- Task brief: Go to the line with "Click the user profile picture in title bar" in the records below, then output it and each following line exactly, up to and including the line with "1588x1627 pixels.". Skip pictures and add nothing.

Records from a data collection

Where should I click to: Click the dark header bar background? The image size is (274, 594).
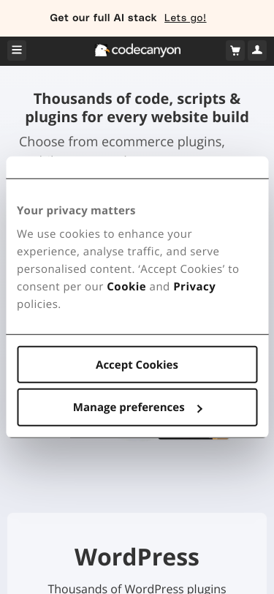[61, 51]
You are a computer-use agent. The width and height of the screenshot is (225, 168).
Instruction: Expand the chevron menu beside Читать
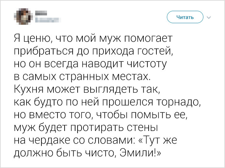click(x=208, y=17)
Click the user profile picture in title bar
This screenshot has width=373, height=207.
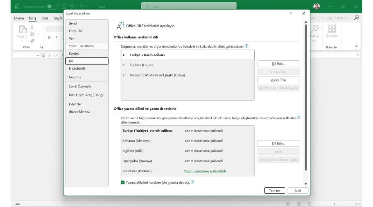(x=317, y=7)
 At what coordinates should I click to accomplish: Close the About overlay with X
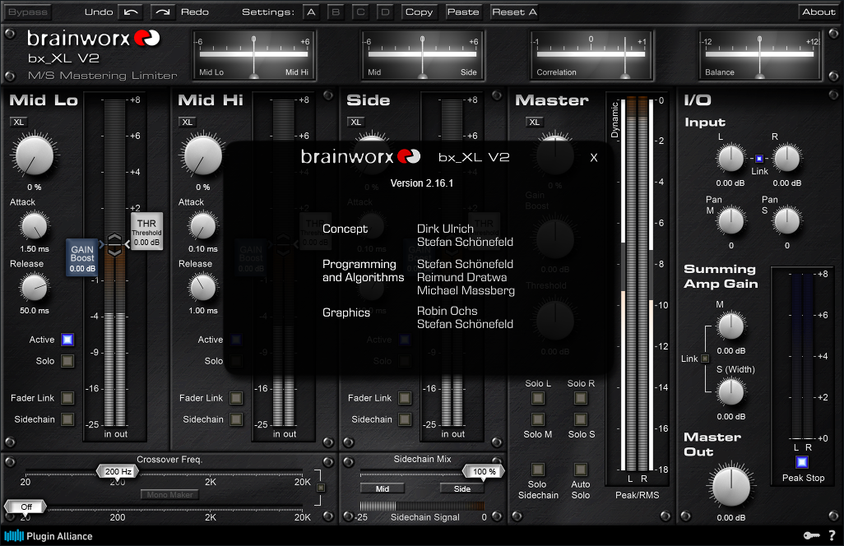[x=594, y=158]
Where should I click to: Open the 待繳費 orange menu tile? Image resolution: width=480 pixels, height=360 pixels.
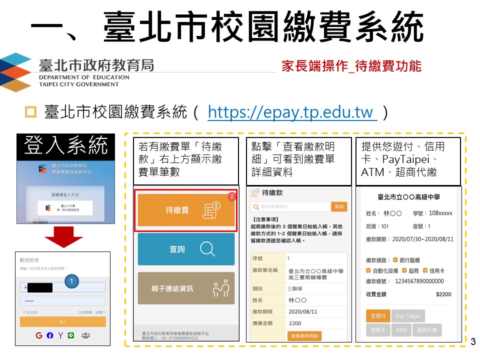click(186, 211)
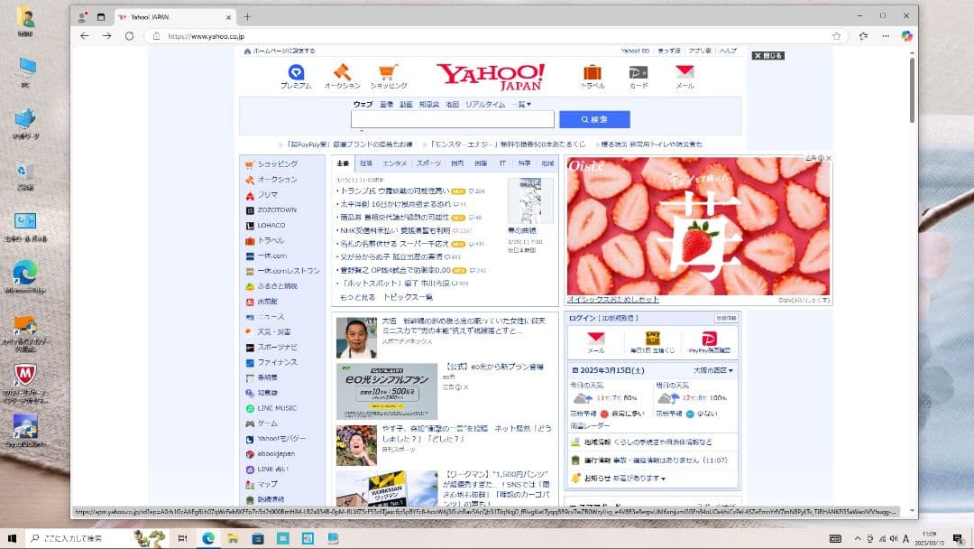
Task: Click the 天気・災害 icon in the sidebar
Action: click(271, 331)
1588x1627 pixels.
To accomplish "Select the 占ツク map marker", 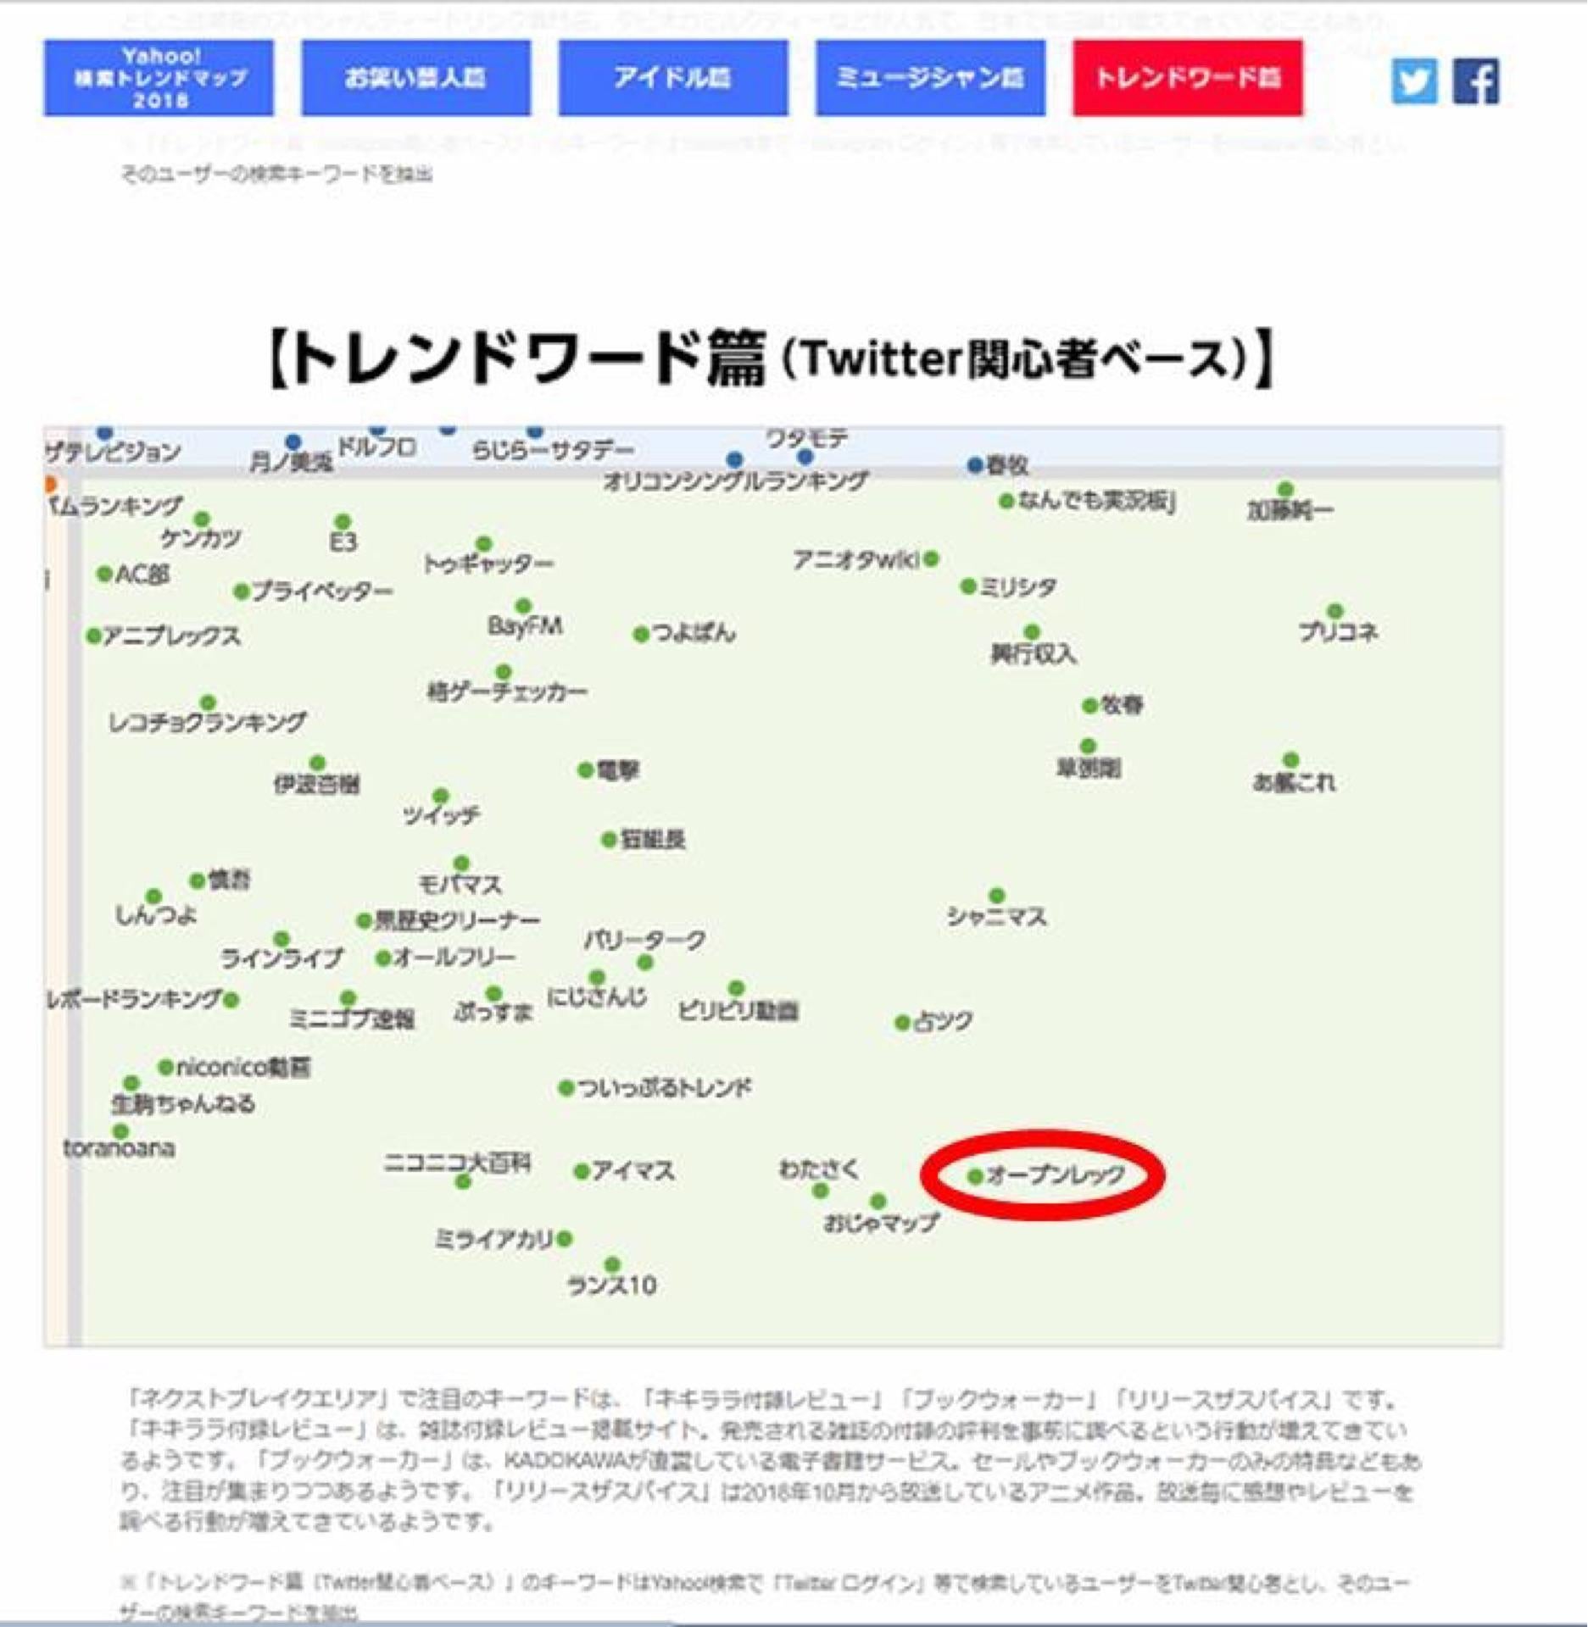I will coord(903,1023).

- Response to this task:
Click the user profile picture in title bar
This screenshot has width=373, height=207.
(x=317, y=7)
 At what coordinates should I click to accomplish: Close the About overlay with X
[x=594, y=158]
Where should I click to: Open the 待繳費 orange menu tile? Image resolution: width=480 pixels, height=360 pixels.
click(186, 211)
Task: Click the 天気・災害 icon in the sidebar
Action: click(271, 331)
1588x1627 pixels.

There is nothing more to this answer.